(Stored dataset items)
+++++

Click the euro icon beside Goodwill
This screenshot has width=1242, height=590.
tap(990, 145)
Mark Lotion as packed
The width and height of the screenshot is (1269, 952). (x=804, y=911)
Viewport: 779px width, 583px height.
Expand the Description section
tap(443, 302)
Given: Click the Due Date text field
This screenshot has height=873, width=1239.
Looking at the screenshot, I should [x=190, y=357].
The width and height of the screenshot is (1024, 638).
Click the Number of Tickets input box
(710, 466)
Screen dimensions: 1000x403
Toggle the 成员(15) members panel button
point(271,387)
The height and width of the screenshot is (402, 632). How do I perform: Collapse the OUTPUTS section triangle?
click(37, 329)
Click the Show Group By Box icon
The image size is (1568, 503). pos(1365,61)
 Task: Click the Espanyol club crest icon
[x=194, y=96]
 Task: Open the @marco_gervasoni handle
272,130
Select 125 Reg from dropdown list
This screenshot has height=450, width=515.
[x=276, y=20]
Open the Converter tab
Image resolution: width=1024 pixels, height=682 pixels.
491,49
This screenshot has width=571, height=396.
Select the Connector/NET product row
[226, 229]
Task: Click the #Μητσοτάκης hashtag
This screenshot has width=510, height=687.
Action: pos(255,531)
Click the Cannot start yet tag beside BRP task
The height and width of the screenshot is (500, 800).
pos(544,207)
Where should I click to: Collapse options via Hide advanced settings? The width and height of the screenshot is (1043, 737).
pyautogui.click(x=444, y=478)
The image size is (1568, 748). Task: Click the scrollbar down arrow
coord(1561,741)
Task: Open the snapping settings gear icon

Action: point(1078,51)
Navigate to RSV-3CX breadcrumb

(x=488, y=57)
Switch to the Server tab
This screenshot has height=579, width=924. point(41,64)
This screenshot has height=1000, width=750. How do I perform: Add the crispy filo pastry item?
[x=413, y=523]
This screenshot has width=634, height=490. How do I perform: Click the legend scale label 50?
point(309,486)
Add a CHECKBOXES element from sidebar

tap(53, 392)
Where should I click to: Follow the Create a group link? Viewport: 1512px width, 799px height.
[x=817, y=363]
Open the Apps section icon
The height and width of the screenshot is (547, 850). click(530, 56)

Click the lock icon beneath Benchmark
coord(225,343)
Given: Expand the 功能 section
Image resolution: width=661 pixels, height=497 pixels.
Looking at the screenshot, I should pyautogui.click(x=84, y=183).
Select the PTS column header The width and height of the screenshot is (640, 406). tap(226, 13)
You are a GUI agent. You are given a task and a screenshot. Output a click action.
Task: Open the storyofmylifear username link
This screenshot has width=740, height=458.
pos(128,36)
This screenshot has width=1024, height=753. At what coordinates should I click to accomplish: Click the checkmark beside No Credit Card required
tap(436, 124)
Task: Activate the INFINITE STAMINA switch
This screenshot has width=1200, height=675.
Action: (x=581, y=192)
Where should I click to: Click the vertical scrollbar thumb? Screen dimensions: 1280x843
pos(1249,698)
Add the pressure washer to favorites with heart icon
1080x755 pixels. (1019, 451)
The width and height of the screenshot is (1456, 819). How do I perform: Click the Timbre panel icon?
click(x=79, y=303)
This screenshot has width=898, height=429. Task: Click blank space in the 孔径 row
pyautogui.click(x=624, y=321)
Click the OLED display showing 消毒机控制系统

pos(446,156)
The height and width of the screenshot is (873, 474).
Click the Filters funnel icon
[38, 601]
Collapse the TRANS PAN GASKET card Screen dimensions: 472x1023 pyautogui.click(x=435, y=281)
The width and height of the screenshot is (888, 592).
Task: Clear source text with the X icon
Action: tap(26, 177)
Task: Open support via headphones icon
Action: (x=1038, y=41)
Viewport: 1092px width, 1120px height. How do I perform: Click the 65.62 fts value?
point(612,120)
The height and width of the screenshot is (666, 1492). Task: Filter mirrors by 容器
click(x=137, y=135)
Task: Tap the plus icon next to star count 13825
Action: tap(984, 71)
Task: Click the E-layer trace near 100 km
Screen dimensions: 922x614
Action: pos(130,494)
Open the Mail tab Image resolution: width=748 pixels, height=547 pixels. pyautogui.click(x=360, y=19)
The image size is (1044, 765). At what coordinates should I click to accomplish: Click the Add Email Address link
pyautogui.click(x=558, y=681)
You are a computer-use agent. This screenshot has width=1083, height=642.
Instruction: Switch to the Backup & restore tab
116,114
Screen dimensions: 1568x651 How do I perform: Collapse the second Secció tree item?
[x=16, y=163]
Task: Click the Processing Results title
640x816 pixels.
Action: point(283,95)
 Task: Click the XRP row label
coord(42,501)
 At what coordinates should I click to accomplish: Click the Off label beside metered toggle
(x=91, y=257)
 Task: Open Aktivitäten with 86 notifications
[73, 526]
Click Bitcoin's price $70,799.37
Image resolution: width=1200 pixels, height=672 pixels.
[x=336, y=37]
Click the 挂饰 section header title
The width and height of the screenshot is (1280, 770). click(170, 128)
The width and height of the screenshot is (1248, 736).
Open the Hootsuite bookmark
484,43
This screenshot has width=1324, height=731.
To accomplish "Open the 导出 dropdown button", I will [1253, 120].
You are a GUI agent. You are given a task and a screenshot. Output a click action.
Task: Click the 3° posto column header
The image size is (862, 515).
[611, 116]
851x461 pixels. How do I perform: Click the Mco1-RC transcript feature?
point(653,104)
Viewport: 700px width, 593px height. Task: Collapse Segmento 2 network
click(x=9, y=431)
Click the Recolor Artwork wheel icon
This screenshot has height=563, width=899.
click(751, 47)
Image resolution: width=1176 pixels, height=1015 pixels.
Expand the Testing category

+++++

# YOUR TASK
The records above are to be repeated in full, word for word.

# ANSWER TO THE PROBLEM
Click the euro icon beside Goodwill
This screenshot has width=1242, height=590.
tap(990, 145)
Mark Lotion as packed
The width and height of the screenshot is (1269, 952). (x=804, y=911)
Viewport: 779px width, 583px height.
Expand the Description section
tap(443, 302)
Given: Click the Due Date text field
This screenshot has height=873, width=1239.
Looking at the screenshot, I should [x=190, y=357].
The width and height of the screenshot is (1024, 638).
Click the Number of Tickets input box
(710, 466)
Screen dimensions: 1000x403
Toggle the 成员(15) members panel button
point(271,387)
The height and width of the screenshot is (402, 632). How do I perform: Collapse the OUTPUTS section triangle?
click(37, 329)
Click the Show Group By Box icon
The image size is (1568, 503). pos(1365,61)
 Task: Click the Espanyol club crest icon
[x=194, y=96]
 Task: Open the @marco_gervasoni handle
272,130
Select 125 Reg from dropdown list
This screenshot has height=450, width=515.
[x=276, y=20]
Open the Converter tab
Image resolution: width=1024 pixels, height=682 pixels.
491,49
This screenshot has width=571, height=396.
Select the Connector/NET product row
[226, 229]
Task: Click the #Μητσοτάκης hashtag
This screenshot has width=510, height=687.
Action: pos(255,531)
Click the Cannot start yet tag beside BRP task
The height and width of the screenshot is (500, 800).
pos(544,207)
Where should I click to: Collapse options via Hide advanced settings? The width and height of the screenshot is (1043, 737).
pyautogui.click(x=444, y=478)
The image size is (1568, 748). Task: Click the scrollbar down arrow
coord(1561,741)
Task: Open the snapping settings gear icon

Action: point(1078,51)
Navigate to RSV-3CX breadcrumb

(x=488, y=57)
Switch to the Server tab
This screenshot has height=579, width=924. point(41,64)
This screenshot has height=1000, width=750. How do I perform: Add the crispy filo pastry item?
[x=413, y=523]
This screenshot has width=634, height=490. How do I perform: Click the legend scale label 50?
point(309,486)
Add a CHECKBOXES element from sidebar

tap(53, 392)
Where should I click to: Follow the Create a group link? Viewport: 1512px width, 799px height.
[x=817, y=363]
Open the Apps section icon
The height and width of the screenshot is (547, 850). click(530, 56)

Click the lock icon beneath Benchmark
coord(225,343)
Given: Expand the 功能 section
Image resolution: width=661 pixels, height=497 pixels.
Looking at the screenshot, I should pyautogui.click(x=84, y=183).
Select the PTS column header The width and height of the screenshot is (640, 406). tap(226, 13)
You are a GUI agent. You are given a task and a screenshot. Output a click action.
Task: Open the storyofmylifear username link
This screenshot has width=740, height=458.
pos(128,36)
This screenshot has width=1024, height=753. At what coordinates should I click to accomplish: Click the checkmark beside No Credit Card required
tap(436, 124)
Task: Activate the INFINITE STAMINA switch
This screenshot has width=1200, height=675.
Action: (x=581, y=192)
Where should I click to: Click the vertical scrollbar thumb? Screen dimensions: 1280x843
pos(1249,698)
Add the pressure washer to favorites with heart icon
1080x755 pixels. (1019, 451)
The width and height of the screenshot is (1456, 819). How do I perform: Click the Timbre panel icon?
click(x=79, y=303)
This screenshot has width=898, height=429. Task: Click blank space in the 孔径 row
pyautogui.click(x=624, y=321)
Click the OLED display showing 消毒机控制系统

pos(446,156)
The height and width of the screenshot is (873, 474).
Click the Filters funnel icon
[38, 601]
Collapse the TRANS PAN GASKET card Screen dimensions: 472x1023 pyautogui.click(x=435, y=281)
The width and height of the screenshot is (888, 592).
Task: Clear source text with the X icon
Action: tap(26, 177)
Task: Open support via headphones icon
Action: (x=1038, y=41)
Viewport: 1092px width, 1120px height. How do I perform: Click the 65.62 fts value?
point(612,120)
The height and width of the screenshot is (666, 1492). Task: Filter mirrors by 容器
click(x=137, y=135)
Task: Tap the plus icon next to star count 13825
Action: tap(984, 71)
Task: Click the E-layer trace near 100 km
Screen dimensions: 922x614
Action: pos(130,494)
Open the Mail tab Image resolution: width=748 pixels, height=547 pixels. pyautogui.click(x=360, y=19)
The image size is (1044, 765). At what coordinates should I click to accomplish: Click the Add Email Address link
pyautogui.click(x=558, y=681)
You are a computer-use agent. This screenshot has width=1083, height=642.
Instruction: Switch to the Backup & restore tab
116,114
Screen dimensions: 1568x651 How do I perform: Collapse the second Secció tree item?
[x=16, y=163]
Task: Click the Processing Results title
640x816 pixels.
Action: point(283,95)
 Task: Click the XRP row label
coord(42,501)
 At what coordinates should I click to accomplish: Click the Off label beside metered toggle
(x=91, y=257)
 Task: Open Aktivitäten with 86 notifications
[73, 526]
Click Bitcoin's price $70,799.37
Image resolution: width=1200 pixels, height=672 pixels.
[x=336, y=37]
Click the 挂饰 section header title
The width and height of the screenshot is (1280, 770). click(170, 128)
The width and height of the screenshot is (1248, 736).
Open the Hootsuite bookmark
484,43
This screenshot has width=1324, height=731.
To accomplish "Open the 导出 dropdown button", I will [1253, 120].
You are a GUI agent. You are given a task and a screenshot. Output a click action.
Task: Click the 3° posto column header
The image size is (862, 515).
[611, 116]
851x461 pixels. How do I perform: Click the Mco1-RC transcript feature?
point(653,104)
Viewport: 700px width, 593px height. Task: Collapse Segmento 2 network
click(x=9, y=431)
Click the Recolor Artwork wheel icon
This screenshot has height=563, width=899.
click(751, 47)
Image resolution: width=1176 pixels, height=1015 pixels.
Expand the Testing category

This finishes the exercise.